> [EXERCISE OBJECTIVE]:
Go through the records below and count every line containing "icon". Reply with the count alone.

> [PROVIDED DATA]:
◆ ◆ ◆

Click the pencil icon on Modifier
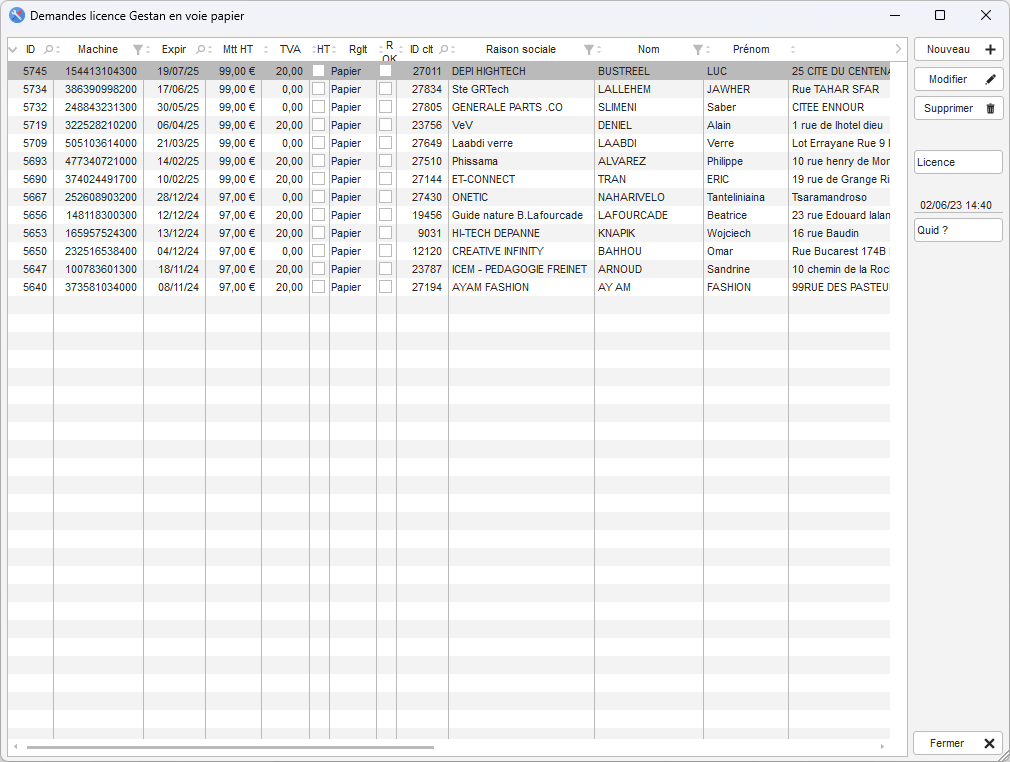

◆ ◆ ◆

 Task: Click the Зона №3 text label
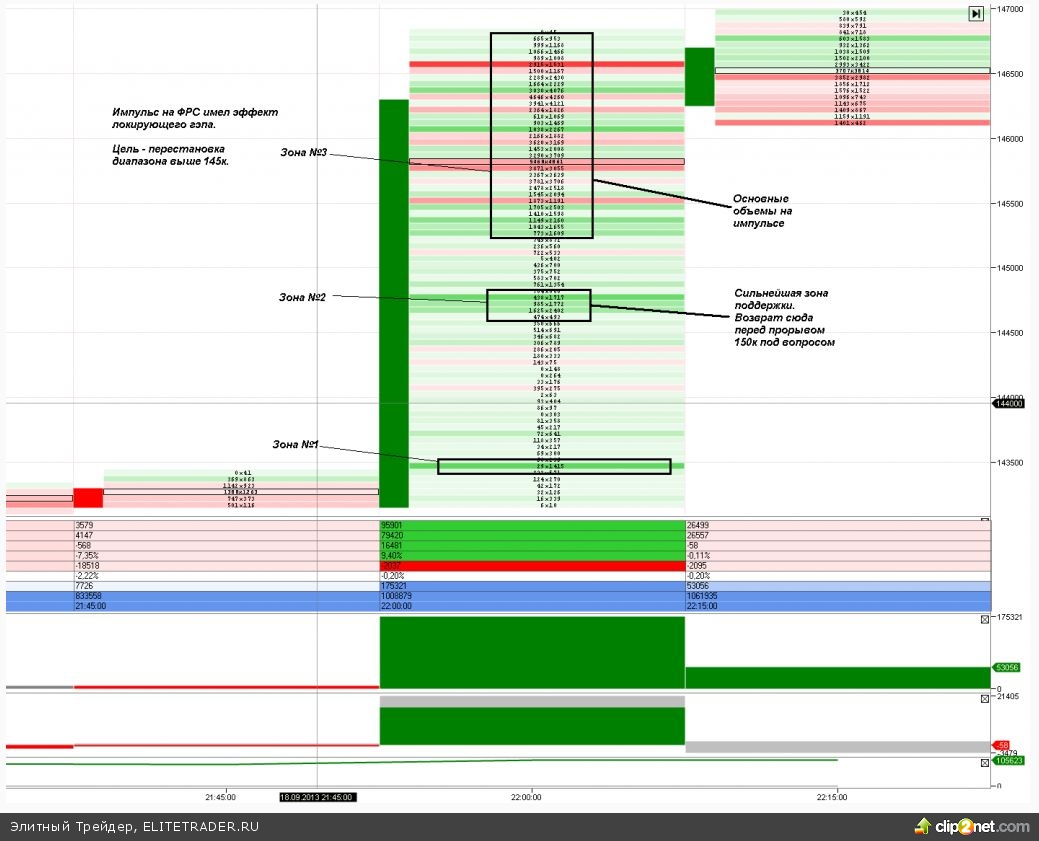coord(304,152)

◆ ◆ ◆

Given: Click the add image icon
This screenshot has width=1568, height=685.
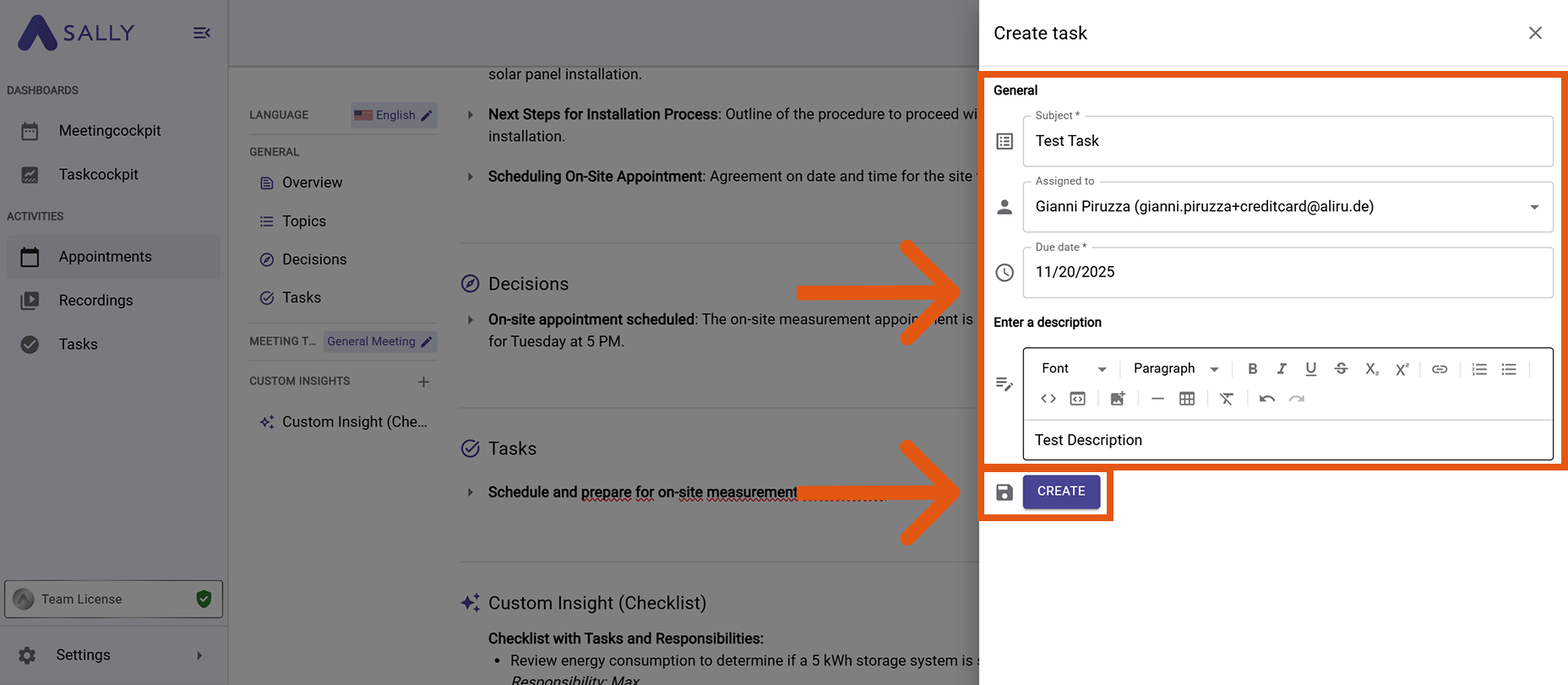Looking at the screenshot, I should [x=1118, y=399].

◆ ◆ ◆

> [OUTPUT FOR THIS EXERCISE]:
2